Getting the pH down to about 3.5 seems to aid in coagulating all that fine, powdery crud that passes through normal coffee filters. I've been using 10% acid vinegar and 25% food grade vinegar concentrate, which really helps to keep the volumes down.

And a couple of pinches of bentonite (per cup) will greatly aid in getting a clear filtrate if/when it comes to filtration. Beware, if you've got dissolved CO2, the bentonite can make your solution jump/rear up out of the beaker!

I cleaned up a good litre of cloudy solution pretty quickly using a combination of these methods once I got round to it. Some of it had stood waiting for about two years and the fine particulates still hadn't settled out. That was using ground, lightly toasted seeds though.

As stated elsewhere, cleaning out all the insoluble particulates is a key step in successful rue extraction.

Shame you had to toss those 10g, although 2L is quite a lot to play around with. That's part of the reason I had an extraction sat on the shelf for so long. Somehow the New Year helped me resolve the issue

Smaller is better, I wouldn't dream of extracting more than 25g P. harmala because the volumes get to be a hassle.

Of course, if you follow Ouro and wap's No filter, No reduce Syrian Rue Extraction then most of my comments could be seen as redundant... ?

Well it seems that I've figured out where I went wrong last time as I misinterpreted part of the tek. After salting back the Harmalas I'd kept the impurities from the filters and redissolved them back into my liquid which is why it was terribly overweight and full of plant gunk and junk. All the filtering I'd done was pointless as I'd just dumped all the crap back in...

I've been doing this extraction slowly over the past few days and filtered it to the point where the salted Harmalas in liquid form would pass through 3 stacked coffee filters - performed the manske (50g NaCl in 500ml) and was left with some nice needles in the morning. The tea was a beautiful dark red color once the Harmala HCl's were redissolved in water.

I used a solution of Sodium Carbonate in boiling water instead of adding powder to the tea. The color change was a beautiful golden color with very clean freebase precipitate as seen in the pictures.

I'll do another run on it to clean it further and then separate the Harmine and Harmaline. This extraction is 100% on the money! Very happy.

50 gr NaCl on 500 ml water --> 10 gr/100 ml

I always go for 15gr/100ml.
the 10 could work fine if the concentration of alks is high, but 15 gives you a fairer chance for better yield in a wider range of possible alks-concentrations.

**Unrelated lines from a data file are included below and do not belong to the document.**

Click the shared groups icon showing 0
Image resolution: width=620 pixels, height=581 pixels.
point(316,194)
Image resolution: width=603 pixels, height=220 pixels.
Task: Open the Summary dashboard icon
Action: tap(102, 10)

Thanks Jees, that probably explains why there wasn't as much as I thought there was going to be. Only around 2.5gr dried from 80-100g of starting material. Also at a pH of 8.75 everything precipitated out. Nothing further precipitated beyond a pH of 8.75.

All my attempts (with 2 differents source material) gave me the same result. I guess some batch don't contain much harmaline due to time of harvest or storage or something happens during extraction process. If someone has some clue, i'd be happy to hear about it.

btw, nice golden color

What is the chance of the inverse being true? A lot of Harmaline and not much Harmine?

I dosed 150mg in a capsule last night and 45 minutes later I was fighting tracers for hours and feeling pretty spaced out with visuals.